_EXERCISE INPUT_
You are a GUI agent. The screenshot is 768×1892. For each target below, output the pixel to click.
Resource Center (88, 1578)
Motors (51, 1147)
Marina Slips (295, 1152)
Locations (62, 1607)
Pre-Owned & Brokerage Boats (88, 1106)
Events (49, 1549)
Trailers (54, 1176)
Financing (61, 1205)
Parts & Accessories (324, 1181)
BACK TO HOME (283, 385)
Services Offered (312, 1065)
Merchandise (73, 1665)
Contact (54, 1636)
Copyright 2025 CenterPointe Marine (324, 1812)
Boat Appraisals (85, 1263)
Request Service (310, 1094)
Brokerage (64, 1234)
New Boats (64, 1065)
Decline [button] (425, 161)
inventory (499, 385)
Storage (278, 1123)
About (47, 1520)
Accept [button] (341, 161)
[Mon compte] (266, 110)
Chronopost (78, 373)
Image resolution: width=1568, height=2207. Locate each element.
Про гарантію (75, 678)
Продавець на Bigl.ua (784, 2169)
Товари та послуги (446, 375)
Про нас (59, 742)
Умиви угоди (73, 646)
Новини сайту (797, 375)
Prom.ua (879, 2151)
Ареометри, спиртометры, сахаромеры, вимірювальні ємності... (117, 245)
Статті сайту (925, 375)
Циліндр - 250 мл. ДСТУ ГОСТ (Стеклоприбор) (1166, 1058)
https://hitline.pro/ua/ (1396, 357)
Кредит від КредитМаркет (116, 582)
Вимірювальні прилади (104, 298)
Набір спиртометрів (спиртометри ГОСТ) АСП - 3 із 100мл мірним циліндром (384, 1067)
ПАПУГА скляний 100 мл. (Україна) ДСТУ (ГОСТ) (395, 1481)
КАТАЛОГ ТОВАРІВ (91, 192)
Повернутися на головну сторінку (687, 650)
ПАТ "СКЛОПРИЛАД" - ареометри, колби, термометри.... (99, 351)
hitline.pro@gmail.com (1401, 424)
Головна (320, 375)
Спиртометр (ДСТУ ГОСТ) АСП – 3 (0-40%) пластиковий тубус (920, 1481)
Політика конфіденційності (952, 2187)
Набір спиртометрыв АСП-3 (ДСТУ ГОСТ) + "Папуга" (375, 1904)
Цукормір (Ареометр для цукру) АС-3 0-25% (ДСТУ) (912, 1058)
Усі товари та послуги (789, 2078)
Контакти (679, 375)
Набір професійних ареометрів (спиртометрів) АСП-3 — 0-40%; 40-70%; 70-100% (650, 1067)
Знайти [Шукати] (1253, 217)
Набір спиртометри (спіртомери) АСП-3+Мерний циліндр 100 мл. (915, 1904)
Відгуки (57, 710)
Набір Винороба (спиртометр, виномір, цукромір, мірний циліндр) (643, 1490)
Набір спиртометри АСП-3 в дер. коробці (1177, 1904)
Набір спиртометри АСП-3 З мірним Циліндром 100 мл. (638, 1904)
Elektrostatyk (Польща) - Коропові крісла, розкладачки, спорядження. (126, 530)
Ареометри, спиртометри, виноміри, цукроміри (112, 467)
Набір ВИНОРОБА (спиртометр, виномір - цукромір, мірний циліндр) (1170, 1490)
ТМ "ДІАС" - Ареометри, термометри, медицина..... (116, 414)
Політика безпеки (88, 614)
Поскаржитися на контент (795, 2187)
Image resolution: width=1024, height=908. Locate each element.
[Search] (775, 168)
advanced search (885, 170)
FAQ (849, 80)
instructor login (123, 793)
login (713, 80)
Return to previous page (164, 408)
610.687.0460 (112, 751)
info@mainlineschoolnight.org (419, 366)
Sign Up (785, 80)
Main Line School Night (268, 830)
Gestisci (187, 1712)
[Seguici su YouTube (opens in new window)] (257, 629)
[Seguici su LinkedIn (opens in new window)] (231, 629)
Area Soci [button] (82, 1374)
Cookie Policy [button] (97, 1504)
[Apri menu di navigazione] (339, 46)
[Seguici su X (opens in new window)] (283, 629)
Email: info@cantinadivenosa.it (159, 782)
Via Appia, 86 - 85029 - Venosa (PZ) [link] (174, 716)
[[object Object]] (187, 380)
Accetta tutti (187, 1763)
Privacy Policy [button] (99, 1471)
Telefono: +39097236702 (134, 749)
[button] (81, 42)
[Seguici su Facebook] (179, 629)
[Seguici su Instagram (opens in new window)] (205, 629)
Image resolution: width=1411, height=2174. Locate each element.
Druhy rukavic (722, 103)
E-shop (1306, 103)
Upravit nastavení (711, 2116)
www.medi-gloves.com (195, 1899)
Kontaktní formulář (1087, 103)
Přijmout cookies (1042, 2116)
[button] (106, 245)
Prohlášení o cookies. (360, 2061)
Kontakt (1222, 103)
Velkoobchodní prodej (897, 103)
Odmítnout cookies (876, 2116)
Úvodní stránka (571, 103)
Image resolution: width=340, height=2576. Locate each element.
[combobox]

_SHORT PROBLEM_
Gather every line in the data above that contains the string "button", copying each line in full.

_RESULT_
Decline [button] (425, 161)
Accept [button] (341, 161)
Area Soci [button] (82, 1374)
Cookie Policy [button] (97, 1504)
Privacy Policy [button] (99, 1471)
[button] (81, 42)
[button] (106, 245)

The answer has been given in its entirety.